Mr. Chakrya noted the absence of inculpatory evidence being presented before the court in the two hearings for the 23 prisoners so far.

“By delaying, the court wants to find other strategies or procedures to collect evidence to inculpate the defendants, as I have observed it has no evidence to inculpate the defendants besides a few photos,” Mr. Chakrya said.

Sok Sam Oeun, a lawyer who heads Cambodian Defenders Project, a legal aid NGO, said a speedy trial for the prisoners had first appeared likely.

“I think the first hearing came fast. I have clients in Banteay Meanchey province who have been waiting a year for a trial,” Mr. Sam Oeun said.

“But it is strange,” Mr. Sam Oeun added of the long adjournments since. “It’s hard to say why this happened after the opening was fast.”

Phnom Penh Municipal Court director Ang Mealatey and Judge Leang Samnath, who is in charge of hearings for 13 of 23 prisoners, declined to comment on the reason for the delays.

The court’s deputy court director, Kor Vandy, suggested that the delays may stem from a large number of cases waiting to be heard.

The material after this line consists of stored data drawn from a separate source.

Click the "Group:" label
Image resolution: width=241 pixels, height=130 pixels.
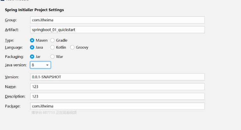11,20

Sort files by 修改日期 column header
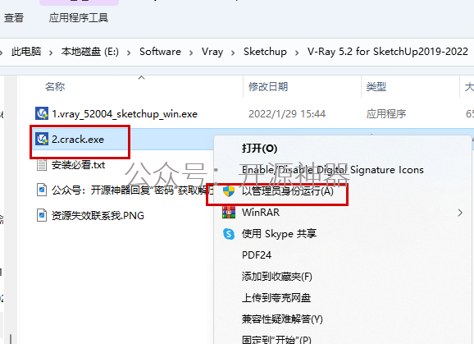(x=268, y=87)
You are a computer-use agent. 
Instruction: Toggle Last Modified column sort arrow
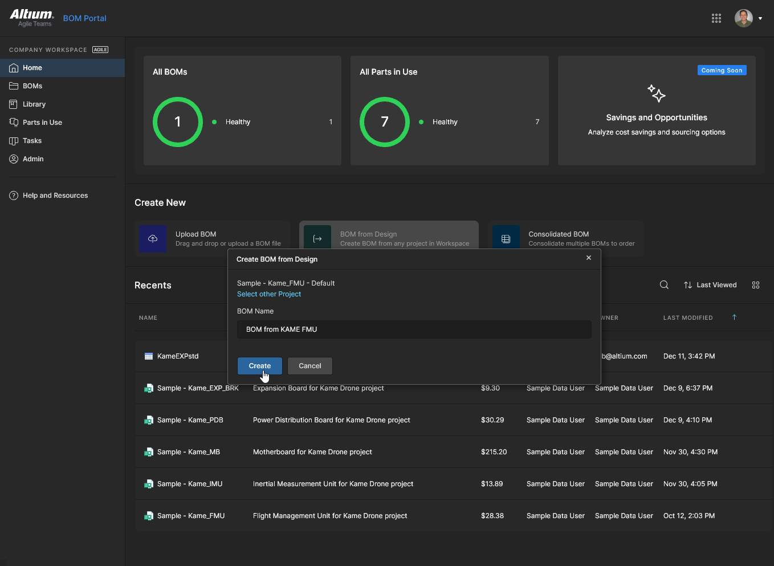click(x=734, y=317)
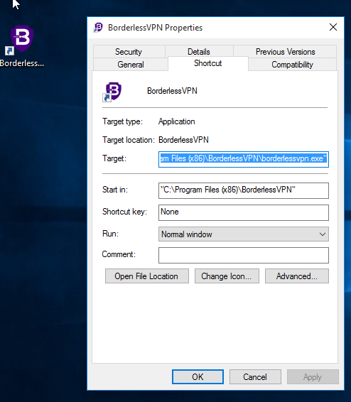Open the Details tab
351x402 pixels.
tap(199, 52)
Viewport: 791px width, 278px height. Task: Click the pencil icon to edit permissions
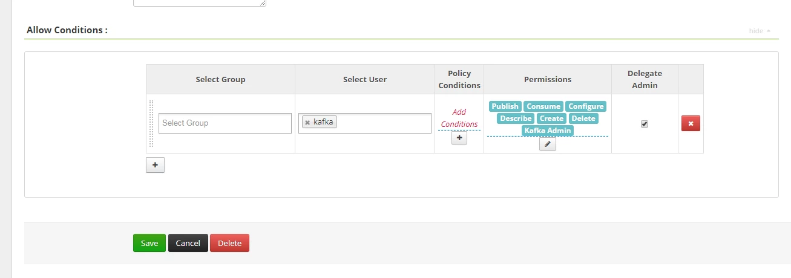coord(548,144)
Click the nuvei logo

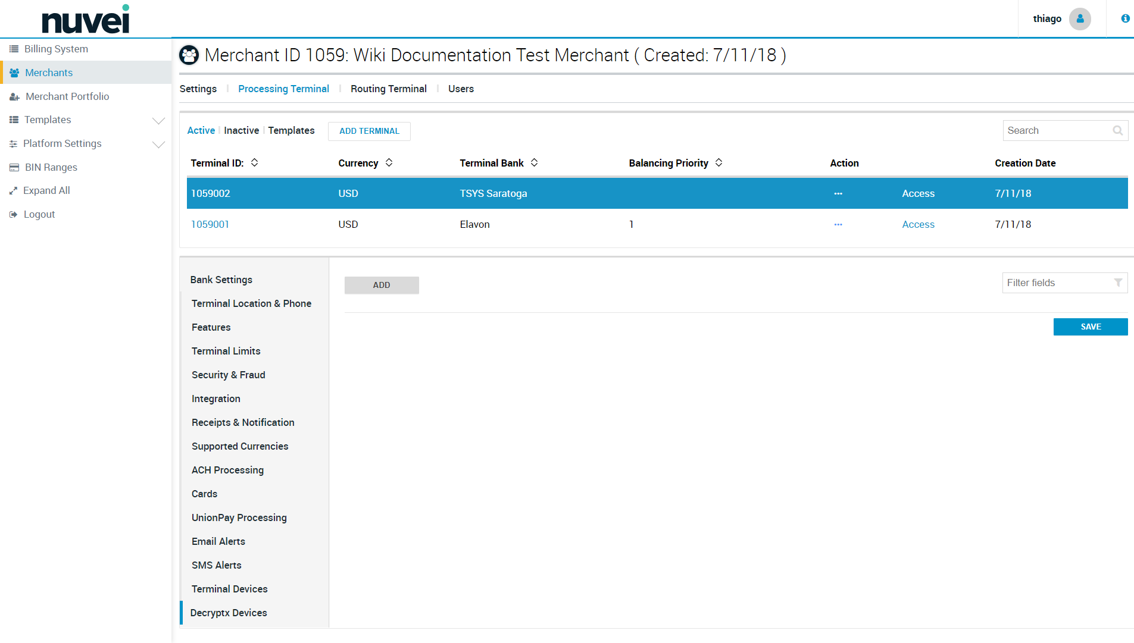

“Perhaps the judges have delayed this case based on their timetables for hearings,” Mr. Vandy said, declining to elaborate.

Am Sam Ath, technical supervisor at rights group Licadho, said the delays were all the more problematic given the government’s tight control over the judiciary and the prisoners’ links to mass anti-government protests last year.

“The judge…has only made accusatory questioning of the defendants so far. So it seems this case is concluded already,” Mr. Sam Ath said.